There are those who like to say they follow “the theology of the cross,” and surely the cross is a wonderful theology to follow. But for St. Paul and for all the saints from then till now, the cross is not merely a clever phrase, or way of speaking. For all the saints, the cross is a daily experience of being united to Christ in his sufferings. St. Paul says, “God forbid that I should glory except in the cross of Christ, whereby I was crucified to the world, and the world was crucified to me.” And again, he tells us, “I bear on my body the marks of Jesus.” Where there is no cross, there there is no Christ.
But why? Why is the cross so necessary for the Christian life? If we are the children of God, then why must we suffer…why must we discipline ourselves?

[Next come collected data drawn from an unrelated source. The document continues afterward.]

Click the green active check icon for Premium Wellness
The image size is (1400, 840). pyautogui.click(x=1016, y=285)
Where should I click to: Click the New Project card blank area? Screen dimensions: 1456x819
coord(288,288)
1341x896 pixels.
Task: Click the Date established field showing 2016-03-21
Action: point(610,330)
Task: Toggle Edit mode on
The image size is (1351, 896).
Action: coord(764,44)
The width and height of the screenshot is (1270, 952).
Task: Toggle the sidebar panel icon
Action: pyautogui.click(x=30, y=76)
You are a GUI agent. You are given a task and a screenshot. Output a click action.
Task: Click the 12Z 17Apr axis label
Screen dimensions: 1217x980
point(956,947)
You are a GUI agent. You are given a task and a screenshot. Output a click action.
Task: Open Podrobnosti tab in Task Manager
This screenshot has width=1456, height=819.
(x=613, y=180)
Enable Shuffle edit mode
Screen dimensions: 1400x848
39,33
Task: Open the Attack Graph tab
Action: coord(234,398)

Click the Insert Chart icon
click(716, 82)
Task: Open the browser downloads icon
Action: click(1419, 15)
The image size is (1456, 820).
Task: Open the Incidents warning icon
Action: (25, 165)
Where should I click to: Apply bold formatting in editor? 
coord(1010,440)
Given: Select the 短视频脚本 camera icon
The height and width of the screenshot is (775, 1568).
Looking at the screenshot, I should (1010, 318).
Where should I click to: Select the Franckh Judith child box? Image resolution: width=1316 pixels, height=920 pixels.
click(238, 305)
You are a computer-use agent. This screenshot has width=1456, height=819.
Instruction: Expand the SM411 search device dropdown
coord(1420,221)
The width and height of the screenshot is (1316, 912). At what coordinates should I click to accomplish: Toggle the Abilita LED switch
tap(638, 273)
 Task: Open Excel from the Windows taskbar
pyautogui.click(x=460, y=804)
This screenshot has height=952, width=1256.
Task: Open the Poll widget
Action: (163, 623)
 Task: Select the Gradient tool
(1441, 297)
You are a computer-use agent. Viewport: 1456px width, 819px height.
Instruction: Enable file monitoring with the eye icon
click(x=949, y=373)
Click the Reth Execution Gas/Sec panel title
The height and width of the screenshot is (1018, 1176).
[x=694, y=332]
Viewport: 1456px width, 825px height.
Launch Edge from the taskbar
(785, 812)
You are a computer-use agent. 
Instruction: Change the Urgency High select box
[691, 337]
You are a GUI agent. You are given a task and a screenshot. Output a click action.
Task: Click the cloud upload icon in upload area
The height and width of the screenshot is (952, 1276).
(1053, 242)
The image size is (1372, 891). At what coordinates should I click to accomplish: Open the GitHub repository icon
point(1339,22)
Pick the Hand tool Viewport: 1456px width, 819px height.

In the first place, the suffering of Christ was the means by which he gave his life for us; and if we are to receive that life, suffering is the means by which it enters us. In today’s gospel Jesus tells Nicodemus, “As Moses lifted up the snake in the desert, so must the Son of man be lifted up, so that all who believe in him should have eternal life.”
Think of a blood transfusion. The one who donates the blood, gives it through a wound opened in his body with a needle. But the one who receives it, must receive it through a wound opened in his body likewise with a needle. When we embrace suffering, not with complaining but with repentance and faith, we are joined to the one who joined himself to us completely on the cross.
And suffering accomplishes its work in another way. Soren Kierkegaard tells the story of a swan who flew high above a barnyard. He worked hard to get his food; but the ducks in the barnyard were fed by the farmer. One day his curiosity got the best of him. He landed in the barnyard. To his surprise, the farmer didn’t try to catch him. Instead, he fed the swan.
Day after day, the swan began to land in the barnyard for his food. He grew fatter and slower. Finally one day the farmer went to grab him…and he had become so fat he was unable to escape.
Kierkegaard asks us, “What if someone had scared off the swan…had made his time in the barnyard unpleasant.? The swan would never have been caught by the farmer. That’s what the cross does in our life. It reminds us that this life, where so many glory in the wrong things, is fundamentally upside down. All the glory, all the pleasure, all the power of this world ends at the grave.
But those who have been joined to Christ in his sufferings have something different to look forward to. “The Spirit himself bears witness with our spirit that we are children of God, and if children, then heirs-- heirs of God and fellow heirs with Christ, provided we suffer with him in order that we may also be glorified with him. For I consider that the sufferings of this present time are not worth comparing with the glory that is to be revealed to us.”
So let us learn to embrace the suffering that comes our way in this life. Let us embrace the disciplines of prayer, and alms, and fasting. Wherever we see Christ suffer, there let us join him, whether it is the poor, the hungry, the sick—wherever he hides himself. For our cross, embraced in repentance and faith, joins us to Christ’s cross, the source of our life. And by the cross the Lord will teach us to look past these present passing pleasures, to the eternal joy at his right hand, of the Father and of the Son and of the Holy Spirit.